They say pain and suffering are alerts, pointing to inside problems, which we might not be aware of, but something has to done about them. I tried to find and fix the problem and it went well to some extend, but when I approached the end and I was so close to catch it, I couldn’t take the final step. Why? I suddenly realized that I liked that pain. I was addicted to that alarm, and in years, I had built a life around it!
The first day at the workshop, Shahsavari said, depression is what all the writers have and need, but only the ones who can manage it well, are the ones who will become successful writers with published works and lots of money!

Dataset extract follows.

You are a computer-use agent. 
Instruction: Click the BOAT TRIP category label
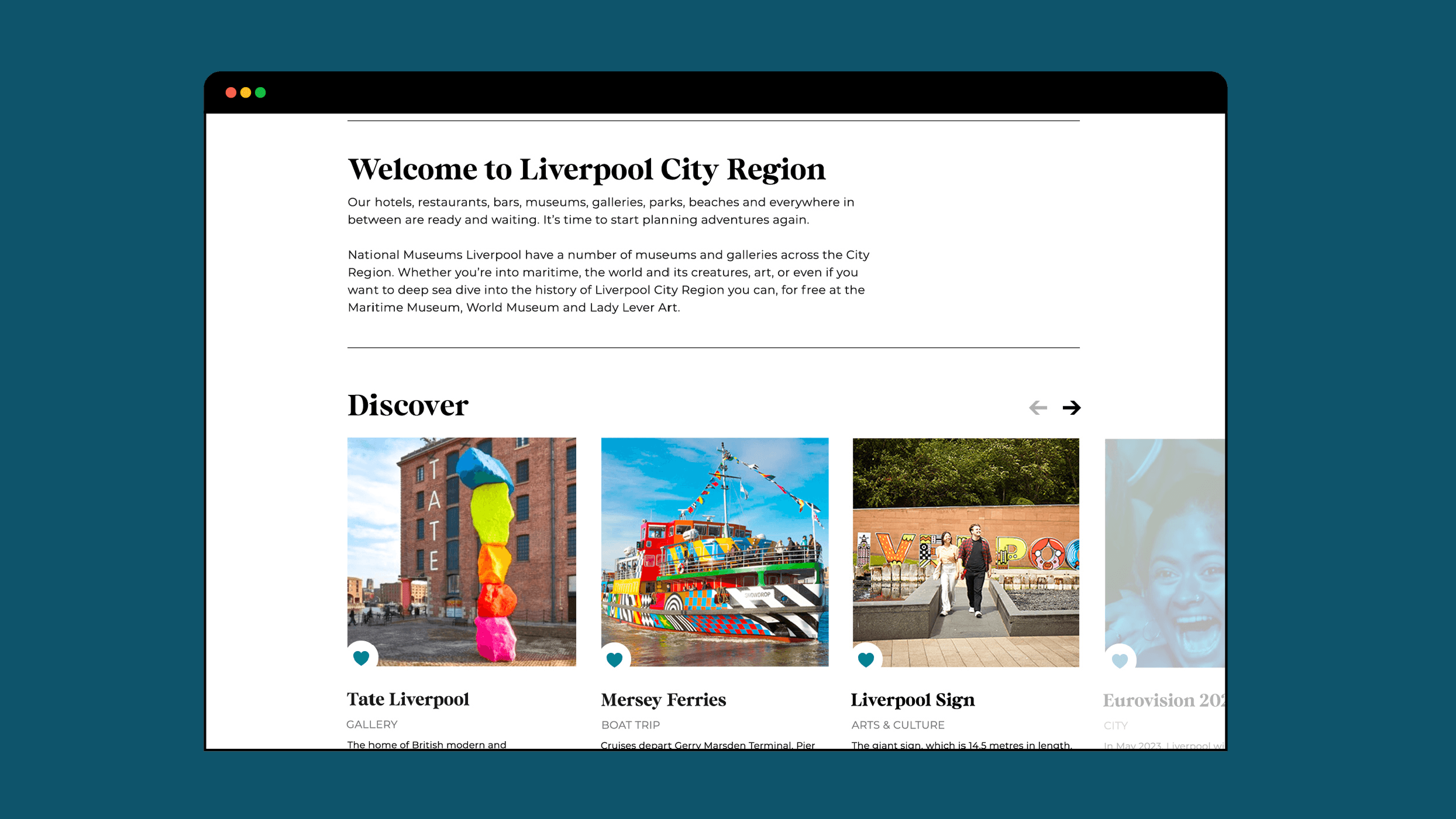click(x=630, y=725)
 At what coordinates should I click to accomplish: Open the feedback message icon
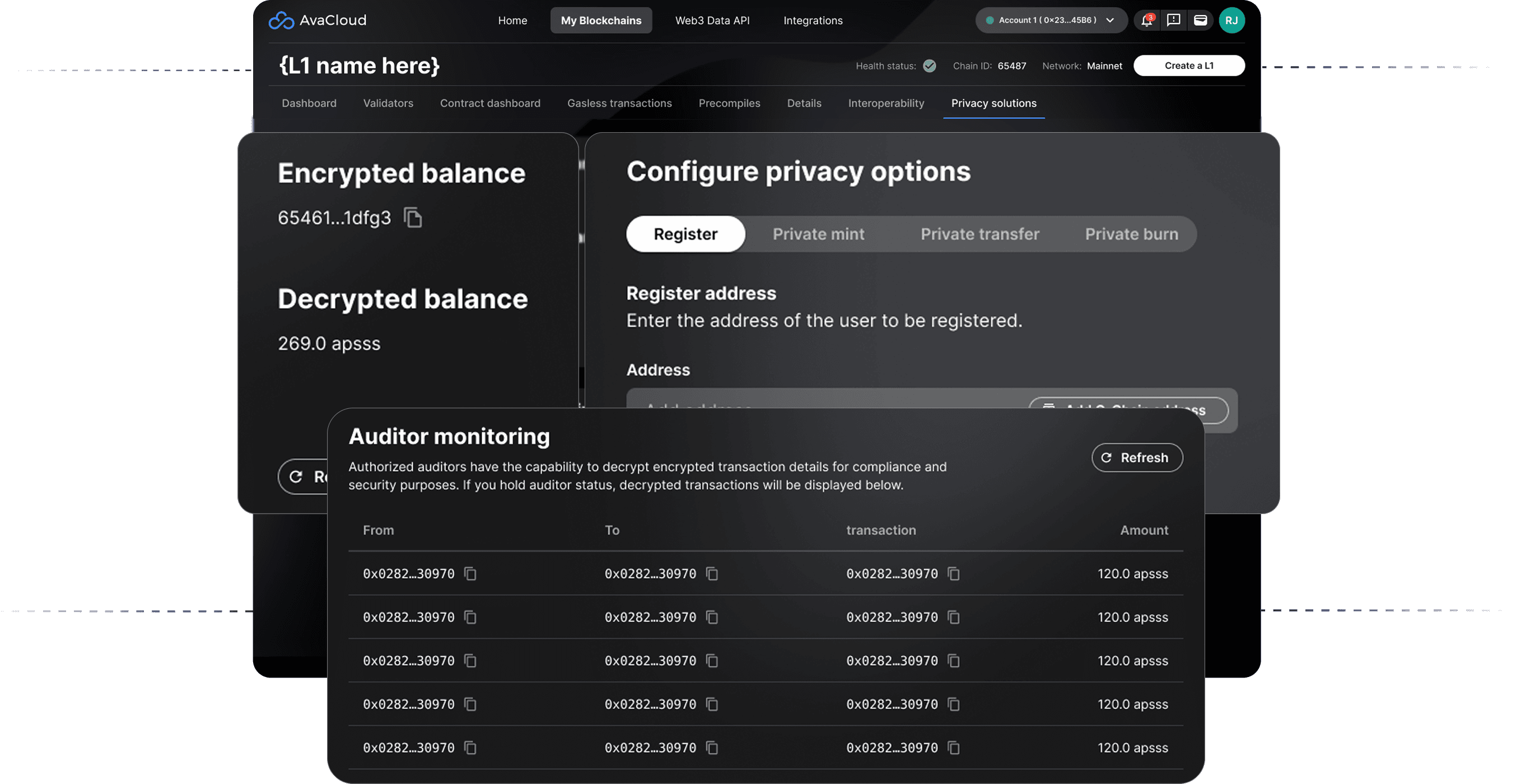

I gave up that workshop and I never finished my novel, but at the end I realized that I was addicted to that pain, because it had become the way I could enjoy my life; by constantly reading novels, watching movies, and writing! Yes. Depression was like a fuel to my writing engine. Without it, I was only able to ramble nonsense words that no one wanted to read. (Here’s the moment when shrinks start to criticize your belief about not being able to do something without something. They always say you can do anything without anything!)
It got worse, though. This life style works only when you live alone, and have enough time and freedom to be doing nothing for a week, or harm yourself by smoking, not working regularly, or not caring enough about your health.
The alarm sounds scary now. I’ve not been able to turn it off yet, and I’m also done with hearing it all day and night and doing nothing. The problem has to be solved, but I haven’t yet been able to determine where the problem is.
The fact that the only reason I have for trying is someone else, bothers me a lot. And my shrink says it wouldn’t work if you don’t do it for yourself. She says if you do it only for someone else, you will need that someone for ever. She says this is not gonna work, and she has been right so far.
By the way, life feels so real and powerful now, and it stands against me. They also say, life is a gift and everyone should be thankful for that gift, even if they’re not religious. But now, for me, it feels like a punishment and that we’re sentenced to live in this world. We must have done something horrible in our previous life some where. Adam! Eve!